Store Locations In Palisades Center and Shops At Nanuet May Be Impacted


Express, the trendy apparel store with locations in the Palisades Center and The Shops at Nanuet plans to close about 100 stores by 2022, including nine already closed last year, 31 by the end of this month and 35 by the end of January 2021.

The company as of November 2019 operated more than 600 stores, according to a document filed with the Securities and Exchange Commission. Express will also aim for savings through negotiations as store leases come up for renewal.

The closures are part of a three-year, $80 million expense reduction plan that, in addition to the brick-and-mortar adjustments, will entail finding efficiencies in e-commerce, marketing and the supply chain. That’s on top of the 10% corporate workforce reduction announced earlier this month.

Apparel retailers have been among the hardest hit in the string of bankruptcies and closures that have upended the retail market in Rockland County and nationally.

Both department stores and chains have been disappearing from the retail landscape. Rockland County has lost Macy’s, Sears, J.C. Penney, Lord & Taylor, and several chains including Charlotte Russe, Destination Maternity, and Avenue.

While retail as a whole struggled during 2019, a number of companies that filed Chapter 11 are in the apparel category. Additionally, there are companies that are teetering on the edge with either a high or elevated risk of bankruptcy including Ascena, J. Crew, RTW Retailwinds, Tailored Brands, Express and J. Jill. Department stores are largely in the same boat, too, because they have heavily favored apparel in their product mix in recent decades.

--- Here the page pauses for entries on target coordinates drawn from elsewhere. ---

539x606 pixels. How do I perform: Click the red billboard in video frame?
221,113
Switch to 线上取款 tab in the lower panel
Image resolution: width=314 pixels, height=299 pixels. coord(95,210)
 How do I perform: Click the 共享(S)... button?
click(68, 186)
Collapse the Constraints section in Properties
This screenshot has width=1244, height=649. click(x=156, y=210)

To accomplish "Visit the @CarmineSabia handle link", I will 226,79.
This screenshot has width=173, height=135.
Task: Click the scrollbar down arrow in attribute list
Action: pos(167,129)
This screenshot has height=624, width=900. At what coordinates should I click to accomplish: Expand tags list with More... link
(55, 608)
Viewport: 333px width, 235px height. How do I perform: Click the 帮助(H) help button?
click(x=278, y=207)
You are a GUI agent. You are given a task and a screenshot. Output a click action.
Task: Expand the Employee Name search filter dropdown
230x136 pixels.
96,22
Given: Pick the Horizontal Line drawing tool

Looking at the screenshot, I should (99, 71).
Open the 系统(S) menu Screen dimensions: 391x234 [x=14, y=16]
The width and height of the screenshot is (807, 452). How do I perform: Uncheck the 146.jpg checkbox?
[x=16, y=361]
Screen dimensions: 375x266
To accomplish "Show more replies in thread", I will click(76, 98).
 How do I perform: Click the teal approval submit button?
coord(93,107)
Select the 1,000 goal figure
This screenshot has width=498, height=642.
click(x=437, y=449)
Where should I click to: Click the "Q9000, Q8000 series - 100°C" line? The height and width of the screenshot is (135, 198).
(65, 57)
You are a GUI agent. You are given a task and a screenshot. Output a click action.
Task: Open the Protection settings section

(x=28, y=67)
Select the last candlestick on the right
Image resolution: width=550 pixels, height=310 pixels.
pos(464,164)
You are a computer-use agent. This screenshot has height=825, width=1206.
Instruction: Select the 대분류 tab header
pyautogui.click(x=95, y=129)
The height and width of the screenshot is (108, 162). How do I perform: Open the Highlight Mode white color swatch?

In 1987, the average consumer allocated 5.9% of their spending to apparel, but by 2017 that number had decreased to 3.1%, according to a Deloitte report. A number of factors, including a dressed-down workforce, a shrink in the middle class and increased competition means that retailers are fighting for fewer apparel dollars.

The one part of the industry that may prove to be the segment’s saving grace — at least temporarily —​  is secondhand clothing. Resale has grown 21 times faster than the wider apparel market over the past three years. Secondhand retailer ThredUp recently forged partnerships with more traditional retailers including Macy’s, J.C. Penney and Madewell. Additionally, luxury resale company TheRealReal made a splash when it launched an IPO during the summer of 2019. The rise of secondhand apparel comes as Gen Z shoppers have largely refused to pay full price on clothing, citing affordability as their top value when making purchasing decisions.